The only dangerous point was when she explained about the
help Ariana had offered her. It took a moment for Nathan to believe that his
daughter was even speaking the truth—he’d always believed Ariana too silly,
shallow, and self-focused to exert herself in such a way.
But when he realized it was indeed her mother who had
encouraged and enabled Elizabeth to disappear, a surge of anger ripped through
him, so intense it almost pushed him to his feet.
Who knew what he would have said had Lynn not put a warning
hand on his thigh? He understood immediately what she was telling him, though.
She was right. Pouring out hostility on Elizabeth’s mother, whom the girl
genuinely believed was the one person who’d offered her support for the last
two years, was not the way to build bridges.
So Nathan made himself hold it in, push the fury aside for
another time.
He was just starting to feel more like himself—more in
control, less shaky—when a noise from the front door alerted him to something
he really should have prepared for.
Victoria. Who came home from school every afternoon at about
this time.
None of them had remembered, so there was no way to prepare
the girl for what was waiting in the living room.
Victoria walked down the hall, probably toward her bedroom,
and she happened to glance into the living room toward the couch where they
were sitting.
She paused, clearly surprised. “What’s going—?” She froze
when her eyes landed on her older sister.
Somebody should say something to help explain, but Nathan
couldn’t think of anything to say.
Victoria was still wearing her school uniform, and her hair
was pulled back in a low ponytail.

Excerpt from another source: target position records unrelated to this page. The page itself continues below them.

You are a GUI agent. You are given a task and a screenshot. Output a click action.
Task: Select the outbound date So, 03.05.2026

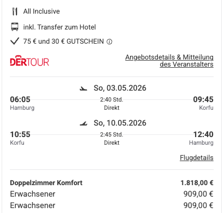coord(120,88)
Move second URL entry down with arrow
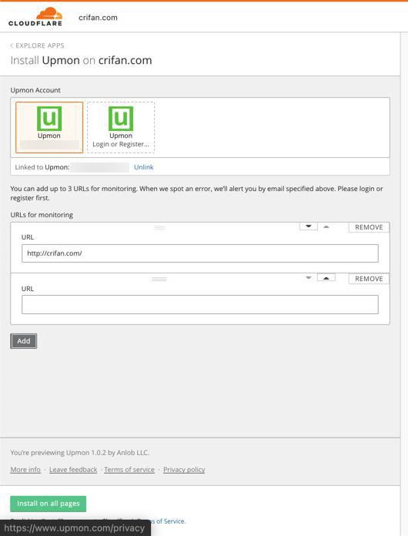The image size is (408, 536). [x=309, y=277]
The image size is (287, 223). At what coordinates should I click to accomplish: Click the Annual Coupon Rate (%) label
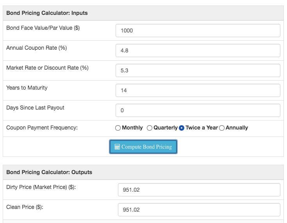pos(36,48)
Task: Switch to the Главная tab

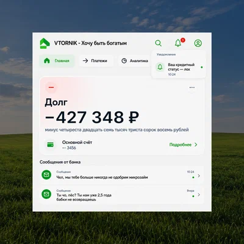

She looked just as shocked and paralyzed as
he must have looked earlier.
“Hi, V,” Elizabeth said with a wobbly smile, using an old
nickname she’d had for her sister.
“You’re all right?” Victoria asked at last, her voice taut
but not shaky. “You’re not hurt.”
“I’m fine. I’m not hurt.”
“Where have you been?”
Elizabeth said, “Here. In the city. I’ve been going to
college.”
“Oh.” Victoria stared at her sister. While nothing was
evident in her expression or body language, Nathan started to get scared by
what he saw happening. After a long pause, Victoria said, her gaze growing
frighteningly hard, “So you
chose
to leave us.”
“Victoria,” Elizabeth began, her voice cracking. “I didn’t
want to—”
Victoria didn’t wait for her to respond. She ran down the
hall and toward her room.
“Oh, poor thing,” Lynn murmured, as Elizabeth made a choked
sound and got to her feet.
His chest aching, Nathan stood up too. “I’ll go talk to
her.”
“She hates me,” Elizabeth said, her face twisting with
emotion.
“She doesn’t hate you.” He was torn in more ways that he
could go. “She’s just upset. Let me talk to her.”

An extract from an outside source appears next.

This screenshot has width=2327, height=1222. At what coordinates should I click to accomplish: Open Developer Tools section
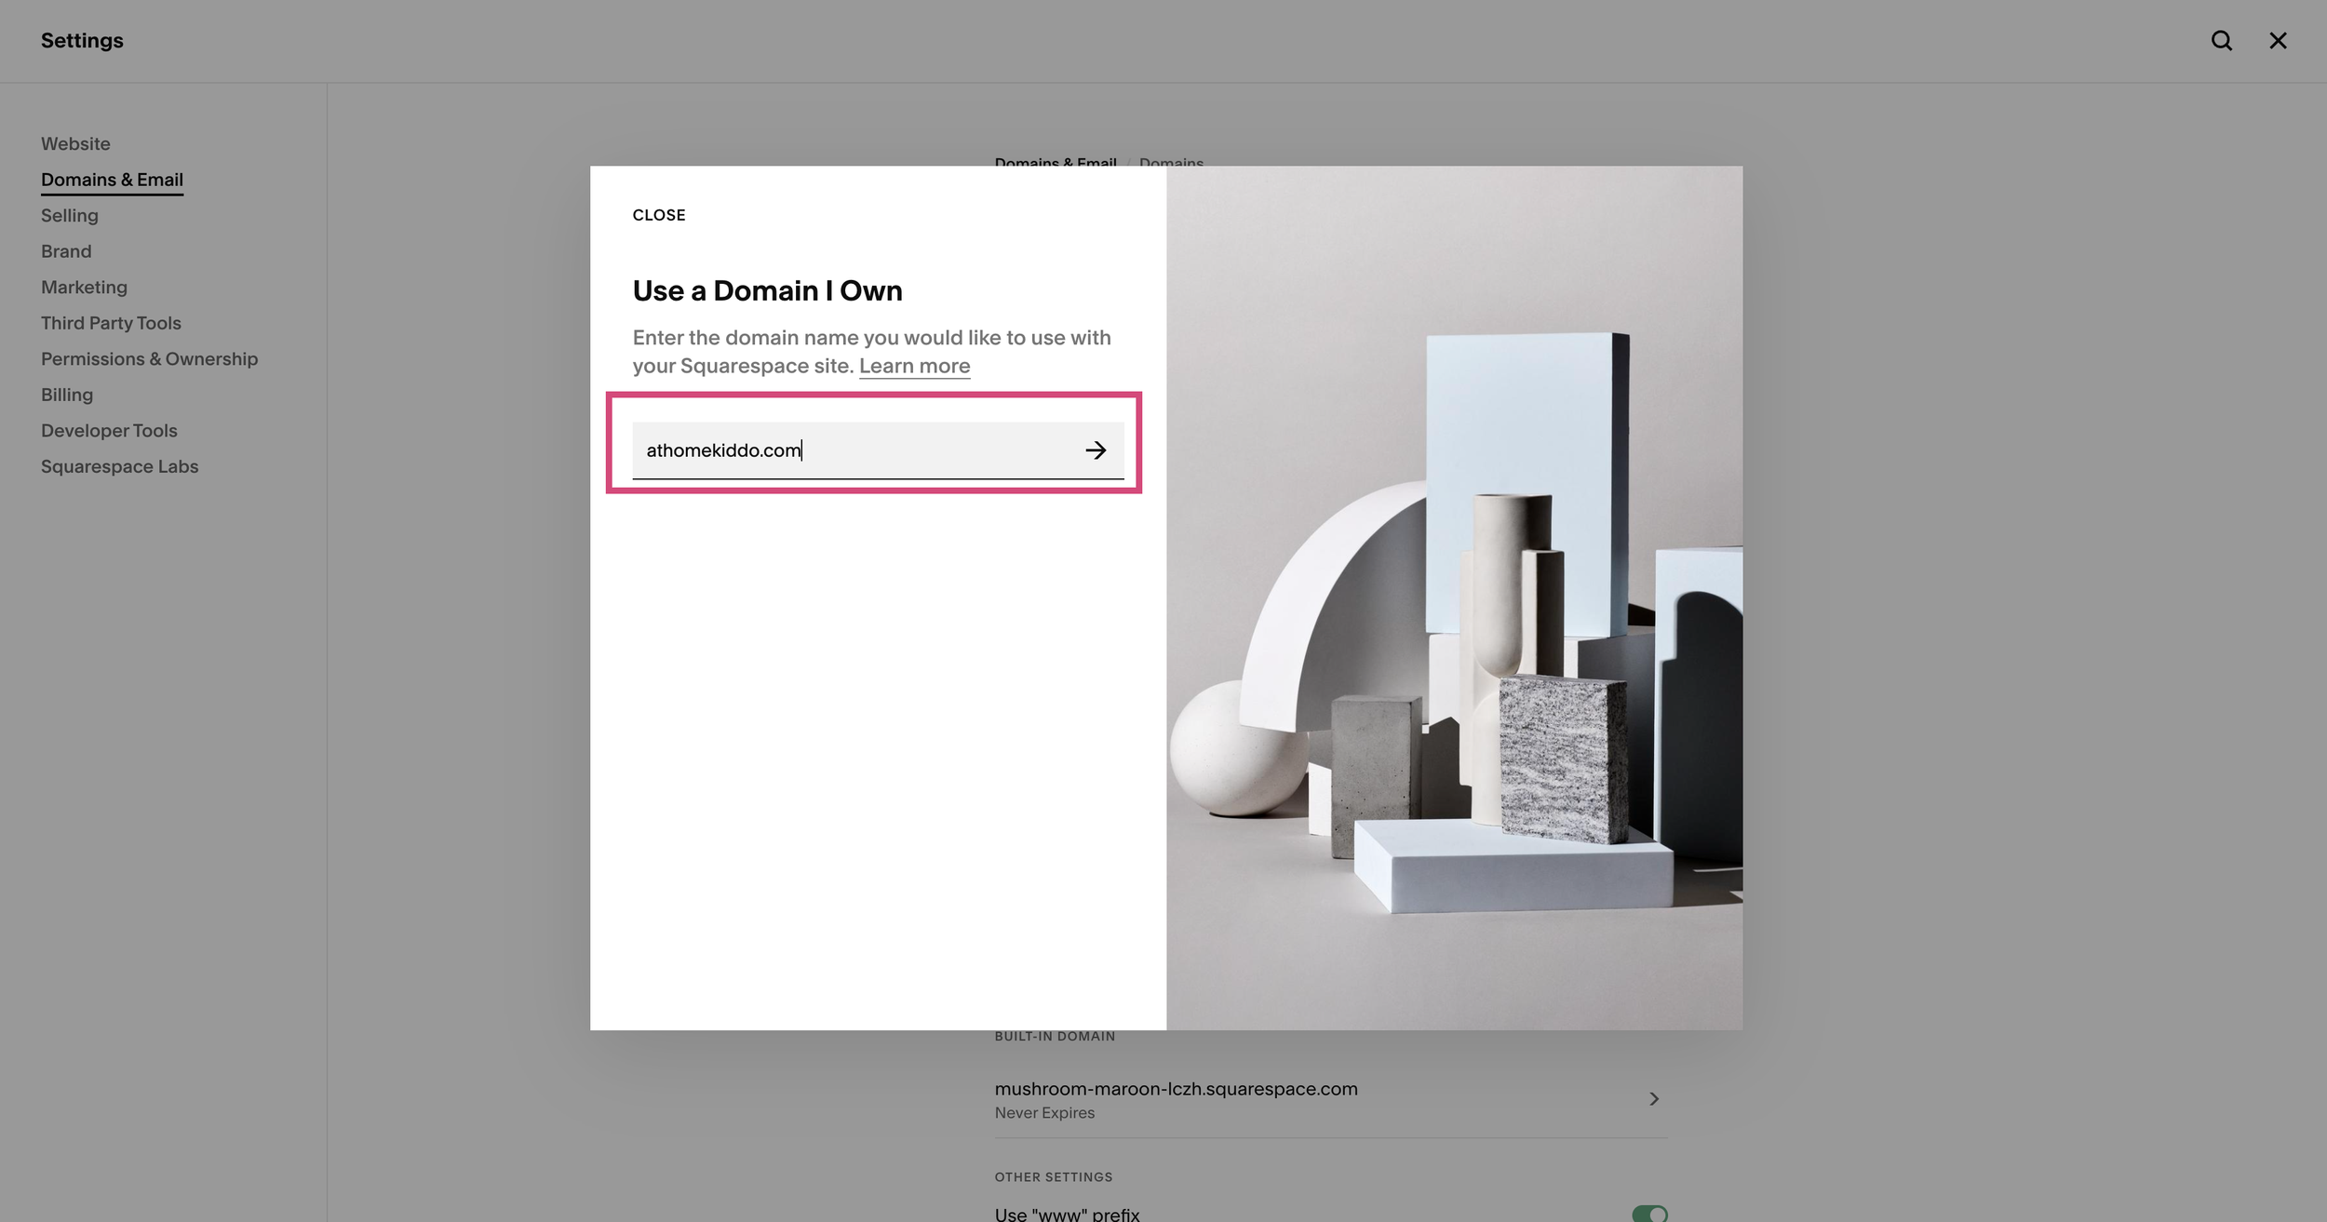click(109, 431)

He saw Lynn move over to sit beside Elizabeth as he walked
slowly out of the room.
He paused, looking back anxiously before he reached the
hall.
“I won’t leave yet,” Elizabeth said, evidently reading his
expression. “I’ll be here.”
Nathan released his pent breath and kept walking toward his
other daughter.
Victoria had never talked much about Elizabeth’s
disappearance, but Nathan knew it had devastated her. He could hardly blame
her for being angry about her sister’s running away. He was angry too—although
his anger was tempered by guilt and understanding.

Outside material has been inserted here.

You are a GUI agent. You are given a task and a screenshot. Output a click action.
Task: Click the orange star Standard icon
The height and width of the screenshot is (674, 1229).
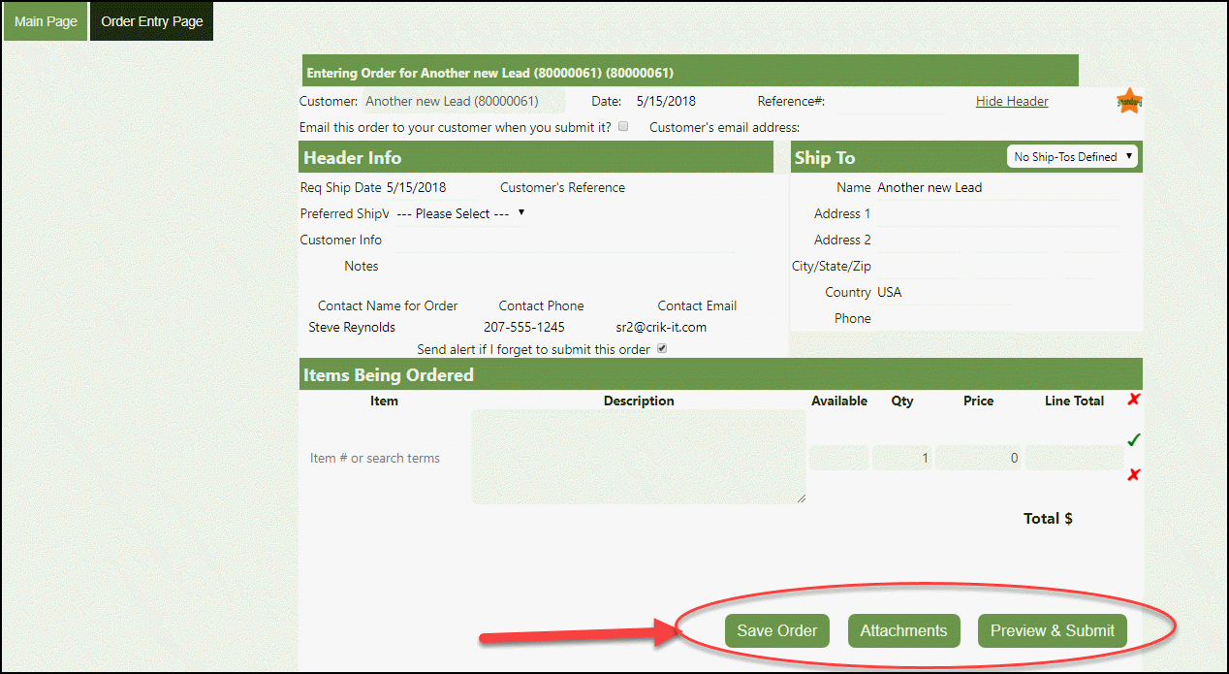click(x=1129, y=101)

Victoria was innocent, though, and her sister had abandoned
her.
He could hear her sobbing through the closed door of her
bedroom. He took a shaky breath, trying to breathe over the pain in his chest.
He knocked on the door.
“Go away!”
Nathan leaned his forehead against the door. He wasn’t any
good at being a father. He never seemed to know what to do, and he absolutely
hated feeling so helpless. “It’s me. Just me. Can I come in?”
After a long pause, he heard a muffled, “Okay,” through the
door.
He entered the room, shutting the door behind him. Victoria
was stretched out on her bed. She didn’t appear to be crying now, but her face
was buried in a pillow.
He walked over to sit on the edge of the bed beside her and
reached out to stroke her dark ponytail.